There are many devices in use in easily portable card form, such as company, student, or organization ID cards and licenses that bear personal information including images such as portraits of the bearer and text and symbols such as the name and affiliation of the bearer. There are also many cards such as automated teller machine cards, credit cards, and other bank cards with these same characteristics for which security is an important concern and which bear images such as portraits of the bearer and personal information in text and symbols. Most of these cards are covered with a transparent protective overlay.
This applies to cards, but also to many other products. To meet demands on the part of users (who want to be able to get good quality products quickly) and suppliers (who want to be able to produce these cards most profitably), it is extremely important to supply products at low cost and in short periods of time by achieving high productivity by producing mass quantities of product faster and with a higher rate of good products.
For image information or information composed of text and symbols recorded on a card surface, various well known methods have already been proposed for techniques to inspect the recording quality (print quality) and techniques to inspect whether the contents that are recorded on the card match the images, text, or symbols that were supposed to be printed on the card surface. Such well known methods do not inspect transparent protective overlays. Two such examples are Utility Model Announcement H02 (1990)-144448 (Omura, et al., "Card Text and Image Printing Device," Japan, Utility Model Registration Application) and U.S. Pat. No. 5,646,388 (D'Entremont, et al., "Systems and Method for Recording Data," USA, Patent Application, patent families WO 9610798 and AU 9538267). Both of these methods send a card recorded with the images, text, or symbols on the card surface whose card surface images, text, or symbols are to be inspected to an inspection stage by means of a card conveyor mechanism. An inspection light is then shone on the area to be inspected on the card, the reflected light thus obtained is picked up by a means of inspection such as a CCD, and data from the reflected light received is data processed to determine whether the card, not including the transparent protective layer, is good.

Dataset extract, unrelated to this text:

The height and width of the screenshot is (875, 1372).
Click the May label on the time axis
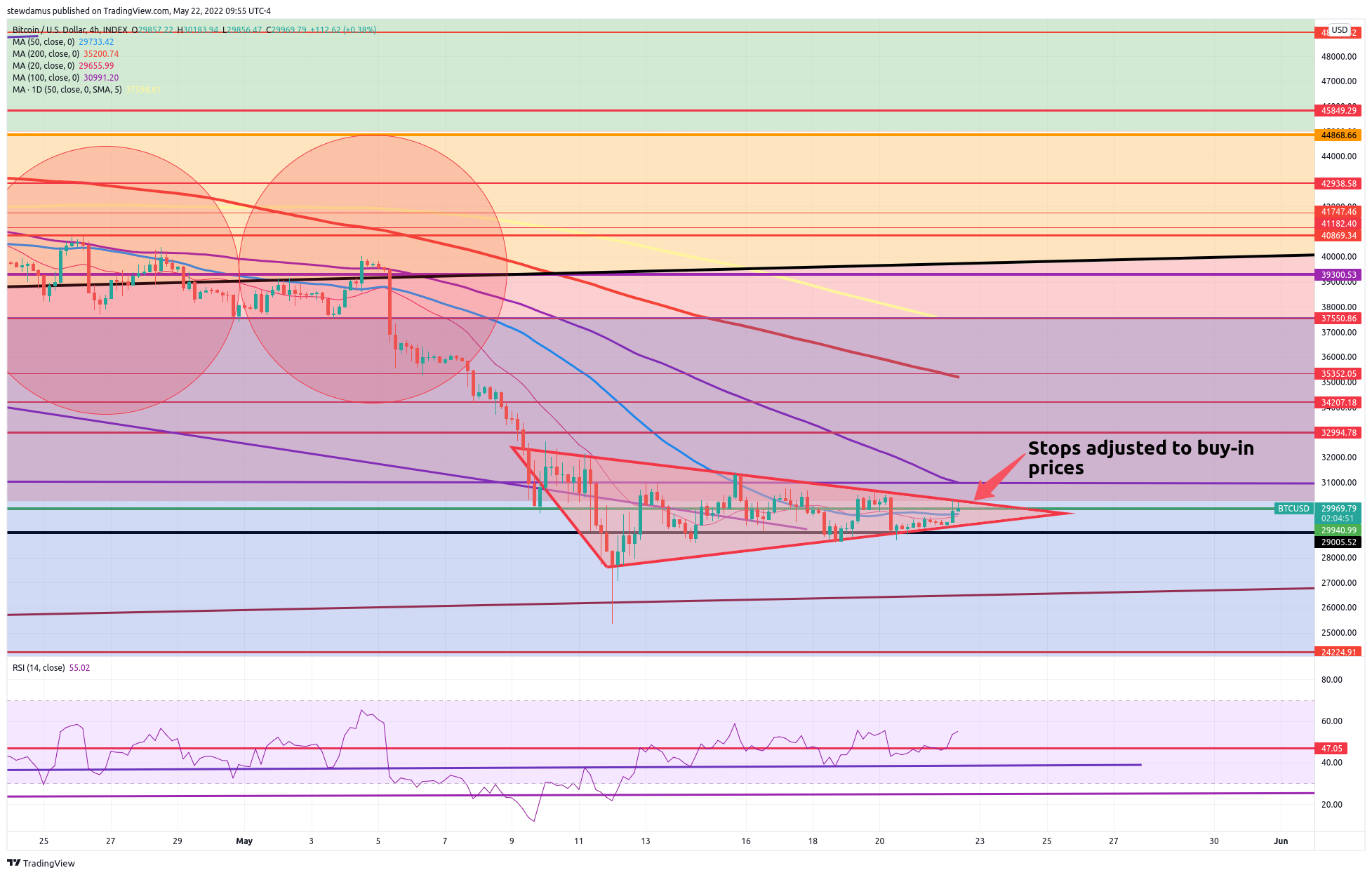coord(244,841)
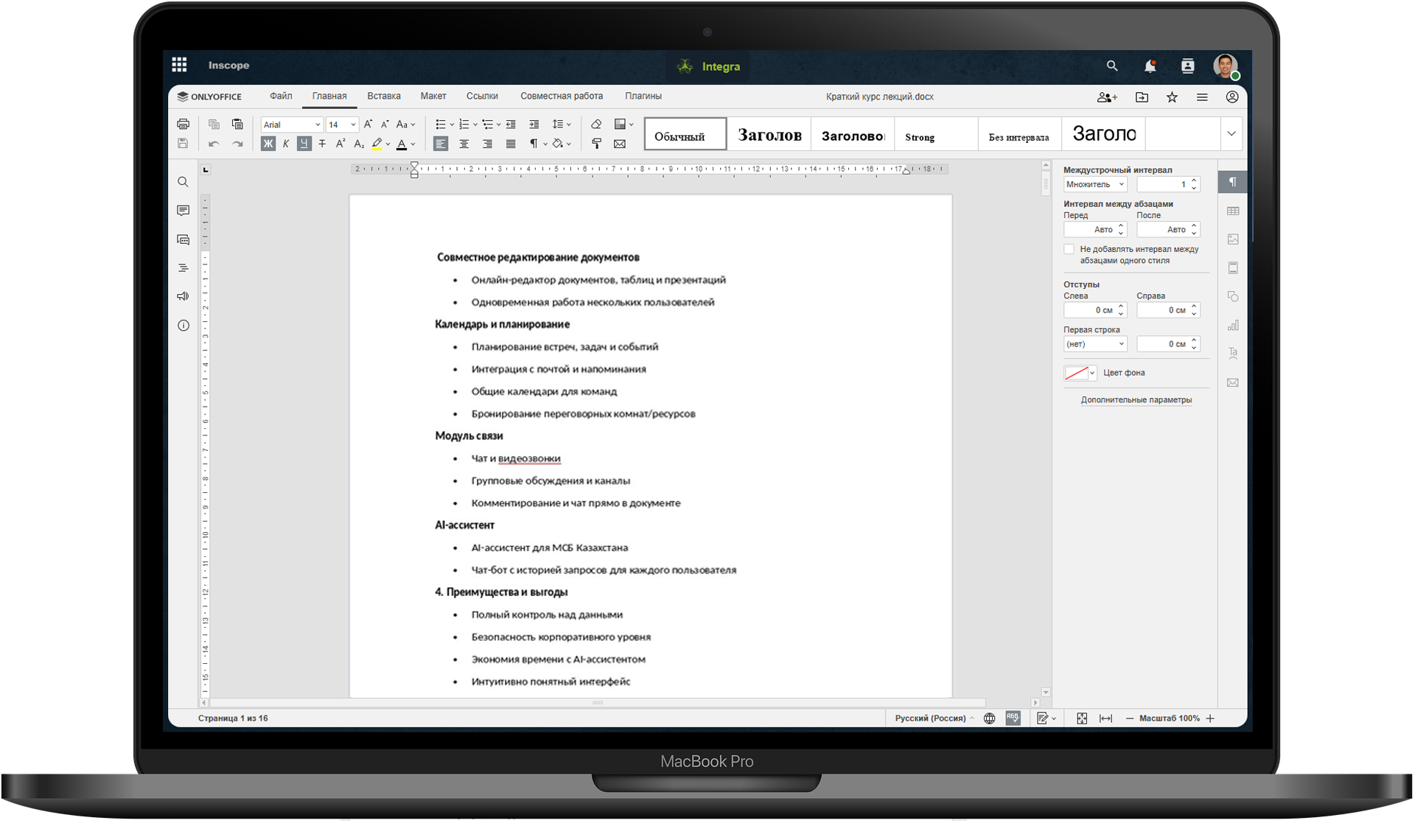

Ideal quality for a transparent protective overlay is generally determined by several factors: is it of uniform thickness, is it formed only where intended, and are outlines sharp in the viewed area. In practice, however, they may not be ideally formed. Some of the possible causes include the obvious, such as the method of forming the transparent protective overlay or the conditions, as well as possibilities such as the layer structure of the transparent protective overlay (material and structure), the material of the object the layer is formed on, and problems of physical compatibility caused by the relationship between the states of the surfaces involved. Some examples of poor quality include transparent protective overlays that are formed unevenly, areas where transparent protective overlay should be formed but isn't, transparent protective overlay that is formed in areas where it is not necessary (flash and misalignment of transfers), damage to the transparent protective overlay formed, and air bubbles formed between the object surface and its transparent protective overlay. These problems may be fewer or greater, but statistically speaking, they always appear to some degree.
For cards on which recorded images, text, and symbols are protected by a transparent protective overlay, it is very important that quality control of the transparent protective overlay be performed highly efficiently if demands for supplying large quantities at low cost in short periods, as described previously, are to be met.
As things stand now, conventional inspections determine if transparent protective overlays placed on cards to protect images, text, or symbols recorded by printing or the like under the systems currently in widespread use meet quality standards relies solely on a visual inspection of the transparent protective overlay by a trained inspector. Under current practice, the inspection is dependent on this person.
This conventional system has problems of nonuniform application of inspection standards, since inspectors will vary in terms of skill, their physical or mental condition may vary on any given day, and the transparency of the film makes inspection difficult. There is also an upper limit to how many units can be inspected in a given period of time so that further improvements are unattainable.